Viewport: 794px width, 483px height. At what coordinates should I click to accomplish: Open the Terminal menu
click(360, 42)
::::
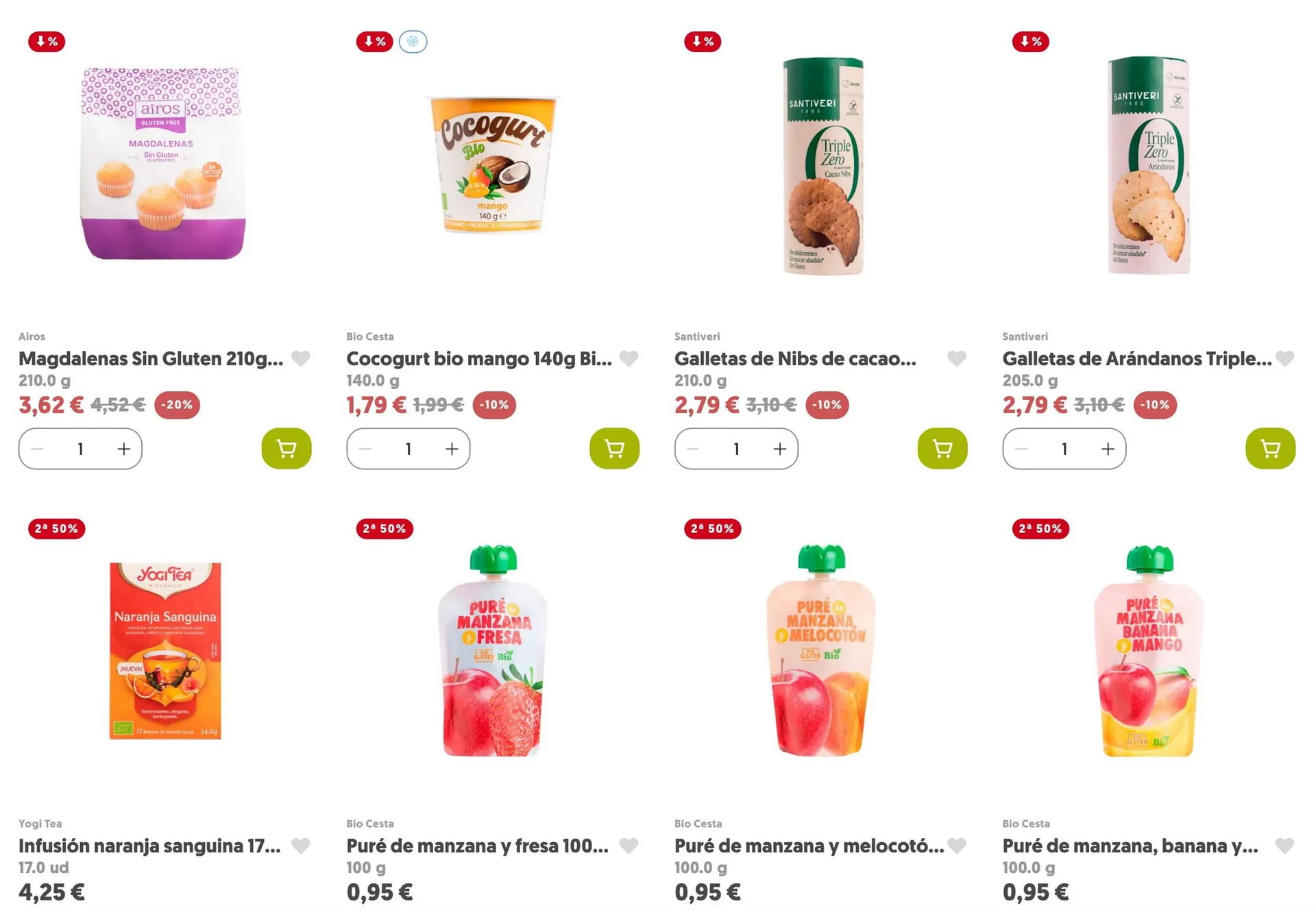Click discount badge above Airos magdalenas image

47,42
::::
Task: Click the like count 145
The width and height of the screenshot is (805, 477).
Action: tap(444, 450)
::::
What is expected –
Change "like count" to "like total" in the listing, covering everything from the line containing "Task: Click the like count 145" down to the line containing "Action: tap(444, 450)", and return only those lines, otherwise unaltered.

Result of the exercise –
Task: Click the like total 145
The width and height of the screenshot is (805, 477).
Action: tap(444, 450)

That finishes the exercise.